Und da liegt für die Oppositionspartei das Dilemma. Der frühere NRW-Ministerpräsident Jürgen Rüttgers (CDU) hatte sich bereits am 10. Juni 2010 mit allen anderen Ministerpräsidenten auf die Eckpunkte des 15. Rundfunkänderungsstaatsvertrages geeinigt. Die Wahl war da in NRW schon gegen die CDU gelaufen, Rüttgers aber noch im Amt, weil die Regierungsbildung bekanntermaßen länger dauerte. Am 14. Juli 2010 wurde dann Hannelore Kraft (SPD) zur Ministerpräsidentin gewählt. Der Rundfunkänderungsstaatsvertrag wurde jetzt auch zum taktischen Mittel für die Opposition. Denn dessen Scheitern wäre nun auch als ein Scheitern der rot-grünen Minderheitsregierung zu verstehen gewesen.
Gartenlauben und Medienabgaben
Früh war klar, dass DIE LINKE in diesem Fall der Minderheitsregierung nicht die Mehrheit garantieren würde. Trotz der grundsätzlichen Zustimmung gibt es auch kritische Stimmen in der CDU: Der Datentransfer der Meldebehörden zur Gebühreneinzugszentrale und die Auswirkungen auf die Wirtschaft sowie für die bisher von der Gebühr befreiten Menschen, stehen daher unter Beobachtung.
FDP und DIE LINKE teilen sich – selten genug – einige Argumente der Ablehnung. Beide Fraktionen sehen datenschutzrechtliche Probleme, wenn künftig nicht mehr nach dem Empfangsgerät gefragt wird, sondern im Privatbereich allein die Zugehörigkeit zu einer Wohnung festgehalten wird. Der bereits erwähnte einmalige bundesweite Abgleich mit den Meldebehörden von 2013 an wird als Problem gesehen. Und auch die Tatsache, dass nach einer Sperrfrist bis Ende 2014 Daten von privaten Adresshändlern gekauft werden dürfen, stößt auf Widerspruch.

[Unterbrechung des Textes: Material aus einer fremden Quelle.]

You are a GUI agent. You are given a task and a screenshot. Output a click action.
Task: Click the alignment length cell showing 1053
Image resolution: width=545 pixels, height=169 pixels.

Die Gemeinsamkeiten enden aber an der Gartenlaube. Ursprünglich sollten die im Osten verbreiteten XXL-Lauben mit mehr als 24 Quadratmetern für den vollen Beitrag herangezogen werden. Das ist nun vom Tisch, der Ärger bei den LINKEN aber noch groß. Der Umstand, dass Menschen mit Behinderungen nicht mehr generell vom Beitrag befreit werden sollen, stößt ebenfalls auf Widerspruch. Und die FDP will weiterhin eine Medienabgabe. Zahlen soll sie jeder Erwachsene mit eigenem Einkommen, eingezogen werden soll sie von den Finanzämtern. Mehrheitsfähig ist diese Idee nicht.
"Wohnungsbezug" statt "Gerätezugehörigkeit"
Gartenlauben und Medienabgaben werden für die Mehrheit der Bürgerinnen und Bürger aber keine Rolle spielen, wenn der Rundfunkbeitrag kommt. Dann wollen die meisten wohl wissen, was kostet mich das öffentlich-rechtliche Angebot in Radio, Fernsehen und Internet.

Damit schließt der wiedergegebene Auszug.